On top of that, there was a cost of $14.2 million related to the restructuring plan intended to boost future profits, and another $7.6 million in costs related to the activist investor-driven resignation of Sotheby’s CEO Bill Ruprecht (still serving until his replacement is found). All of these anomalous one-offs have nothing to do with the core business.
“Adjusted net income,” adding back those one-off expenses, was actually up 9% (not down 9%) from the previous year.
Completely under the radar, buried deep in the annual report, were the revelations regarding “auction guarantees”—the negotiated minimum sale prices guaranteed to consignors for certain properties. The cap for “net outstanding auction guarantees” (the value of the guarantees after deducting the impact of related risk- and reward-sharing arrangements, such as third-party guarantees) was doubled—raised from $300 million in May to $600 million, according to the latest annual report.

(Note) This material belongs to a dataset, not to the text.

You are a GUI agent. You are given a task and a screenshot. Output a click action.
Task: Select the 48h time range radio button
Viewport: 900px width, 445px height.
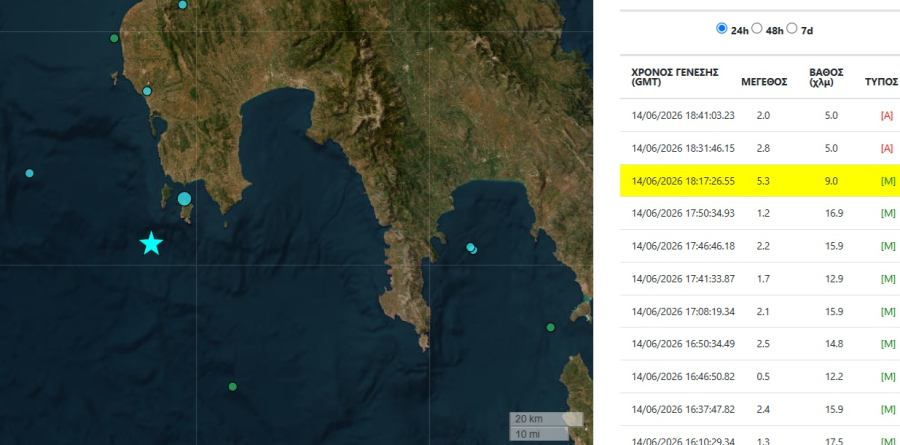tap(757, 28)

The actual amount of outstanding guarantees as of Feb. 25, 2015 was only $79.5 million, partly offset by irrevocable bids from third parties totaling $28.2 million. Guarantees tend to ramp up in advance of major evening sales of Impressionist, modern and contemporary works.
Guarantees help the auction houses to snare desirable artworks, but they can prove costly if bidding fails to reach the level of the guaranteed price. This is what some observers believed may have happened with major lots at both Sotheby’s and Christie’s last fall. (The auction houses don’t disclose the details of their individual guarantees, nor how they fared. Christie’s, unlike Sotheby’s, is not publicly traded and provides little transparency about its finances.)
Ruprecht had told stock analysts in last November’s conference call that guarantees in that month’s Impressionist sales had been “meaningfully profitable.” The annual report now provides more details on what “meaningfully” may mean:
In 2014, the net loss from Sotheby’s auction guarantee and inventory activities increased by $13.3 million [from $2.17 million in 2013 to $15.46 million in $2014], principally due to losses incurred on certain guaranteed property [emphasis added] offered at auction during the current year.
When evaluating the performance of Sotheby’s portfolio of auction guarantees, management takes into consideration the total net revenue earned on guaranteed property offered at auction, which includes any auction commission revenues earned, as well as any guarantee overage or shortfall. On this basis, in 2014, Sotheby’s portfolio of auction guarantees was profitable.
Sotheby’s has rebuffed activist investors’ calls for a major return of capital to shareholders, saying that it wants to involve its as-yet-unnamed new CEO in making such decisions.
Whoever takes that job will have his work cut out for him (or her) in steering this storm-tossed boat into calmer waters.